**Exercise instructions**
Look through the records and copy each line that has "agent" in it.

**Data shown**
════════════════

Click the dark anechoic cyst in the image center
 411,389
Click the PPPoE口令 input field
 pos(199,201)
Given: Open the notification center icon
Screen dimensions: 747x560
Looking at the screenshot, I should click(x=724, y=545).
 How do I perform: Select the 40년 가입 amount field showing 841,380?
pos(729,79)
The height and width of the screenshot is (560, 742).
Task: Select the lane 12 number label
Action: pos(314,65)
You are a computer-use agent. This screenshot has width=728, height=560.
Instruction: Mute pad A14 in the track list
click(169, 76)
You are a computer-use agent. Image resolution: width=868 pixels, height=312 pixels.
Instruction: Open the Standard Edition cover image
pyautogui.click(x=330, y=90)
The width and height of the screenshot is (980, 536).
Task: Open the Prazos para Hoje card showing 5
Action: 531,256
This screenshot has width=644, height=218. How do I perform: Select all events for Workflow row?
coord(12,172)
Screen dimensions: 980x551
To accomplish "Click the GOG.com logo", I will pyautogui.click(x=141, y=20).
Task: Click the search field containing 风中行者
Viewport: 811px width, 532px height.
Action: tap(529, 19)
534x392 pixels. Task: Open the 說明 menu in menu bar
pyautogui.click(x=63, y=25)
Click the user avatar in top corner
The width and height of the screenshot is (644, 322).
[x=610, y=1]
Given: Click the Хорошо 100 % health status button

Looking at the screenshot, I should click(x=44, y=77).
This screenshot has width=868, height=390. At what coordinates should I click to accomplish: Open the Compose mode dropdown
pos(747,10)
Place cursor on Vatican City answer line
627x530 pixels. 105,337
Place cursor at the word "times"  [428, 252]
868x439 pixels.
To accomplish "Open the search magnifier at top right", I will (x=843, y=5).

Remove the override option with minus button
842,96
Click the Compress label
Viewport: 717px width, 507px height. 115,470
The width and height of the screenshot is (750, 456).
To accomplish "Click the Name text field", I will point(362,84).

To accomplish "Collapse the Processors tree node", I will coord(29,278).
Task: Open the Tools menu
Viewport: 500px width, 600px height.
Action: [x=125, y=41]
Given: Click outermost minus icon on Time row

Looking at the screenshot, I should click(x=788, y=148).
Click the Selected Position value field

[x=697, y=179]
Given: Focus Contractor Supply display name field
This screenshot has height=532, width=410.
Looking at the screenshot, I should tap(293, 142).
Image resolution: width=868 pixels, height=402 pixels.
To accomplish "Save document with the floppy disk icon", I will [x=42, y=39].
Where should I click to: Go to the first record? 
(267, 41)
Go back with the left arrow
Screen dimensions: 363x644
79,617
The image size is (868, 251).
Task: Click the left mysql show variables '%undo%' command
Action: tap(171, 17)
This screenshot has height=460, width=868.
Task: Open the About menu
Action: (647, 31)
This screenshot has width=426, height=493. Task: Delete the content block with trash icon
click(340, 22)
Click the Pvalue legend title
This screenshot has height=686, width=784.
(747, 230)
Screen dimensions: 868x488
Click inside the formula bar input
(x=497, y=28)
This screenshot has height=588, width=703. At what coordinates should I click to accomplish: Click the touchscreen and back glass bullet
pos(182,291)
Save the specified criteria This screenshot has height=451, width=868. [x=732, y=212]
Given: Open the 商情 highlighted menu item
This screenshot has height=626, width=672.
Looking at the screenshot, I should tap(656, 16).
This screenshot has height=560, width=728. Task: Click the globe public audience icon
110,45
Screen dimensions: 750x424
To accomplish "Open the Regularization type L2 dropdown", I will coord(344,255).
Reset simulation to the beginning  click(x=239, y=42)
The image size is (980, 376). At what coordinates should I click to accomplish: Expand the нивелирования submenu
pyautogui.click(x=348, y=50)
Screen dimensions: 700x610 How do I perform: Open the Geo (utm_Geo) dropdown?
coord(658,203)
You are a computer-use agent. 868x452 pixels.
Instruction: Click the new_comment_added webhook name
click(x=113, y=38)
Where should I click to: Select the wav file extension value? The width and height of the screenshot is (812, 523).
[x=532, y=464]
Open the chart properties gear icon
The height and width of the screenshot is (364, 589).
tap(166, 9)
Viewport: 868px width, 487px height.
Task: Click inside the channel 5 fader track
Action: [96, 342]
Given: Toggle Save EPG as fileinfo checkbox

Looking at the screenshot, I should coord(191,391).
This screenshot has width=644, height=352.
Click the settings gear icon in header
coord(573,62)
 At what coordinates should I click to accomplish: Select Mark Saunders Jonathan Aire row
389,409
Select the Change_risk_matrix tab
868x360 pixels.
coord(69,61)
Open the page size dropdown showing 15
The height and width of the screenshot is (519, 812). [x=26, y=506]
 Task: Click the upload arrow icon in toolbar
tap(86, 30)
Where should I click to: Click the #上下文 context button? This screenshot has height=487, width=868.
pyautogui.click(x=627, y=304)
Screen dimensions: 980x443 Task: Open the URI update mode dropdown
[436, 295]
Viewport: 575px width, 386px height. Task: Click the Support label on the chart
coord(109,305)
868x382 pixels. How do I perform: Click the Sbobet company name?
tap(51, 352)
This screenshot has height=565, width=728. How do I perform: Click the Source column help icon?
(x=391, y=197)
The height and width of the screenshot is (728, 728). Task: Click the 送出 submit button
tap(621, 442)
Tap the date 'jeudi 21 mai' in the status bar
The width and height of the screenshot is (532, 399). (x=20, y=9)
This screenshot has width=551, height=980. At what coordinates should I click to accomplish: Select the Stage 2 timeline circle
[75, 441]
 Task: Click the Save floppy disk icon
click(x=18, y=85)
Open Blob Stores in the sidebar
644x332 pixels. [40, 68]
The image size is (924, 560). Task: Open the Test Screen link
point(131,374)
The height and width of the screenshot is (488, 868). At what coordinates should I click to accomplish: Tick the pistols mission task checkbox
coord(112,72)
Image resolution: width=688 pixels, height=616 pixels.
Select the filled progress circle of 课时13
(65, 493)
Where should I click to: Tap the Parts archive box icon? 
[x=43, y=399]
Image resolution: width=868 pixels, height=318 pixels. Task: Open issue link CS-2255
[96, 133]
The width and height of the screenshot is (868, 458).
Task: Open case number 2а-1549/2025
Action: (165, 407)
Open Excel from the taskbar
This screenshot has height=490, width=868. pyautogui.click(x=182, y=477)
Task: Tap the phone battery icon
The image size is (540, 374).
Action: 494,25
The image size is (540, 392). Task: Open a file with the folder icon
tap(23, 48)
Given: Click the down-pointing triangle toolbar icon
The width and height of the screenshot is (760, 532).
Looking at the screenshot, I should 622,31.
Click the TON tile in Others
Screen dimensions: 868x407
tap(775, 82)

════════════════

**Task solution**
You are a computer-use agent. This screenshot has width=728, height=560.
You are a computer-use agent. Image resolution: width=868 pixels, height=312 pixels.
You are a computer-use agent. 868x452 pixels.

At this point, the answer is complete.